We interviewed Thomas Changeux last year in October when he and his team from the Mediterranean Institute of Oceanology from Aix-Marseille University began their mission across the Atlantic Ocean with Monaco Explorations.
After arriving in Martinique and giving a presentation with HSH Prince Albert of Monaco, the team went back to their laboratories in their beautiful new green building at the university and began to catalogue and analyze the samples they took from the 18 stations across the Atlantic.
To give you an idea of what the team is researching, Thomas answered a few questions again.
Why is studying Sargassum important?
Sargassum, which are brown algae, have begun to multiply in a tremendous way in tropical Atlantic since 2011. This is recent enough that we can say it is a new phenomenon, which has big repercussions, particularly in the French West Indies. These islands have seen many large masses stranded on their beaches starting in 2011. The masses severely affect the coastal marine ecosystem. Standing at the surface it prevents light coming through, and alter the photosynthesis process. After a few days accumulating in the water, the masses have also a deoxygenating effect, which can kill the fish and fauna. When accumulated at beach, the Sargassum starts to ferment and emit high levels of hydrogen sulfide gas, which not only smells terrible, but also is poisonous and corrosive. This presents human health risks at shore communities and the corrosive nature of the gas gets trapped in the water molecules in the air and destroys nearby electrical circuits. For these reasons and more, it is obviously pressing and important to discover why the Sargassum is multiplying at such an alarming rate.
Are the Sargassum only harmful at the shore? What about in the sea?

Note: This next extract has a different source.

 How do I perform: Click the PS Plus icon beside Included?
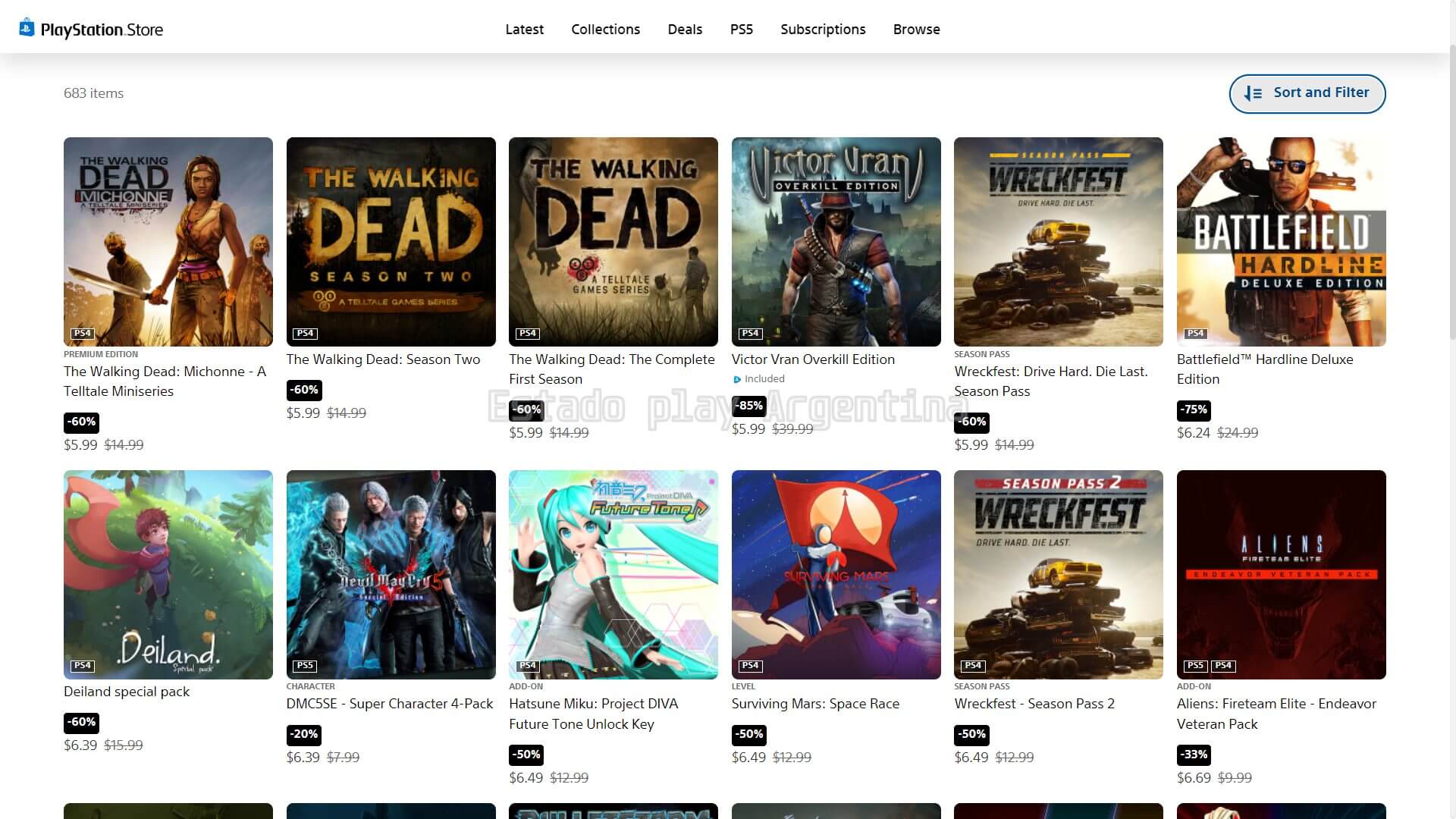[737, 379]
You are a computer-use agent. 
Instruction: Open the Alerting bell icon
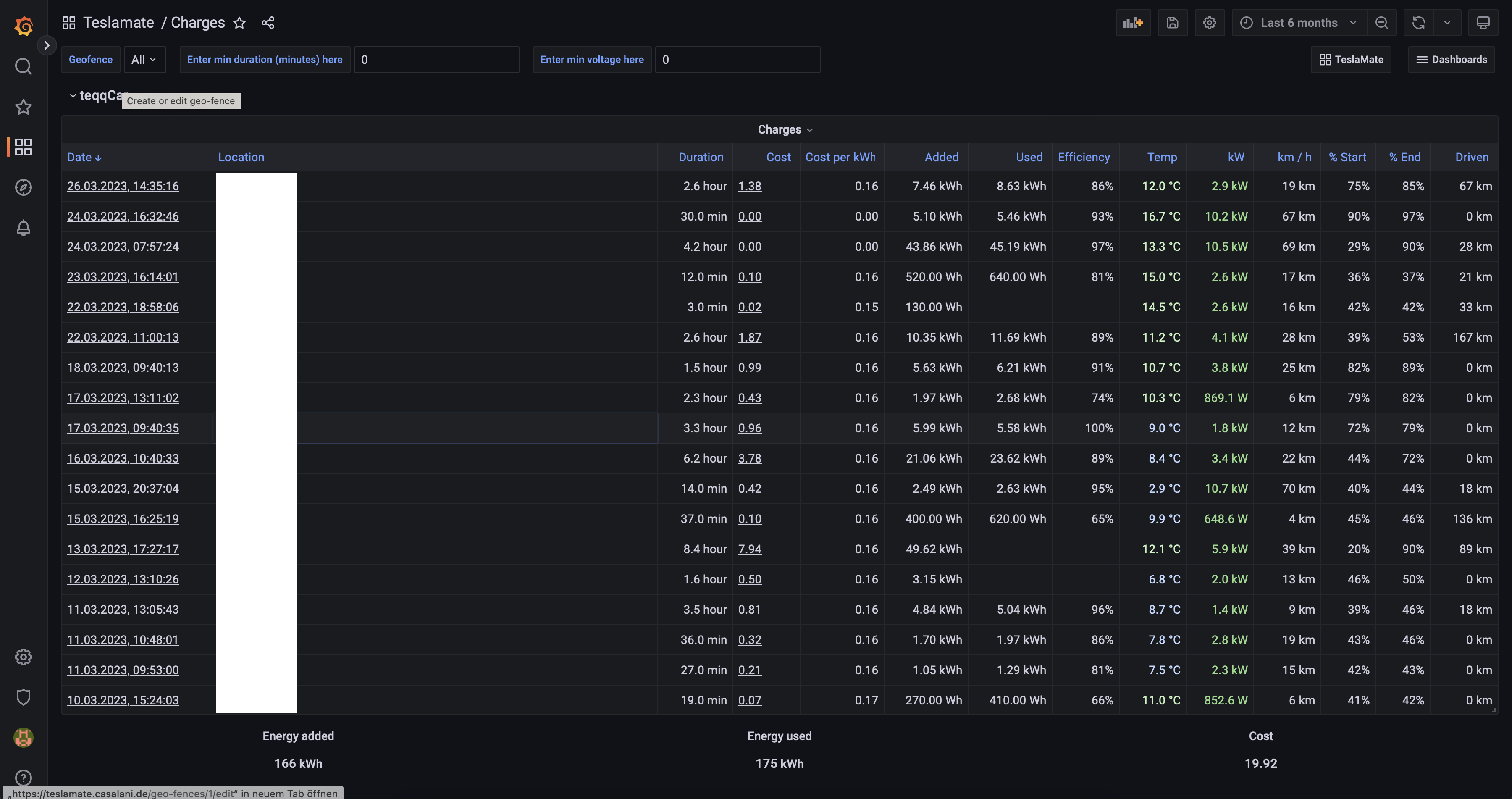click(x=24, y=228)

There are studies that have been done on the Sargasso Sea in the north Atlantic but this new tropical accumulation of Sargassum multiplying since 2011 has not really been studied much. It is a nursery habitat for fish where the can feed on the zooplankton. In facts, Sargassum rafts create a whole ecosystem and we are looking to understand not only why they are growing, but also what the effects are on the open ocean.
We are able to see these growing masses in the sea in satellite images, but it requires a mission like Monaco Explorations to be able to go and collect samples on the field. We are not the only ones doing it, but there are not too many other missions focused on this due to the difficulty of traveling in the open sea, things like availability of vessels with laboratories, cost, etc.
Is there a solution to the Sargassum problem?
We don’t know yet, first we need to understand more of what is going on. There are other teams that work on the valorization of the Sargassum. Perhaps these masses can be used for fertilization but it needs to be rinsed or treated first because it holds a lot of salt, which isn’t compatible with the soil. There are other valorizations opportunities but, like I’ve said, the research is fairly new. It’s quite complicated, and of course this is the long-term goal – to find a solution.
Do you have any idea why the masses are growing?
There are several hypotheses as to why. One of them is that there has been a new proliferation due to the input of the large rivers which have been modified in their basins – the Amazon for example, which is the first basin in the world and has a strong influence on the tropical Atlantic, but it is not the only one that may have an affect. For example, some other parameters may be at stake such as temperature elevation or species dispersion. The only certitude is that it is a large scale phenomenon, where only few species of Sargassum are involved. The genus Sargassum is spread all over the world, with more than 300 different species. A majority of the species are benthic (meaning standing on the sea floor), and only a very few species are pelagic (existing at the surface). In the tropical Atlantic, the benthic species are not responsible for the masses that get stranded at shore but there is a need to precise the species statsus of the pelagic forms.
So, this is what you are doing in the lab?
Yes. We first have to make a genetic analysis because we have found three morphologic forms of Sargassum, meaning they don’t look the same but we want to see if they are the same genetically, or not. We know that the Sargassum do not reproduce, they just multiply. The opportunity we had with Monaco Explorations was unique because we were able to extend the areas in which we sample from, to help us know if these different “looks” are the same everywhere, in which quantities, etc. Finally we made 18 stops while crossing the Atlantic, in which we took samples of fish, zooplankton, etc. – we sampled as much as possible to understand and analyze the entire ecosystem to know whether the whole ecosystem is influenced by strictly oceanic input or also by the input of large streams such as Amazon or other rivers.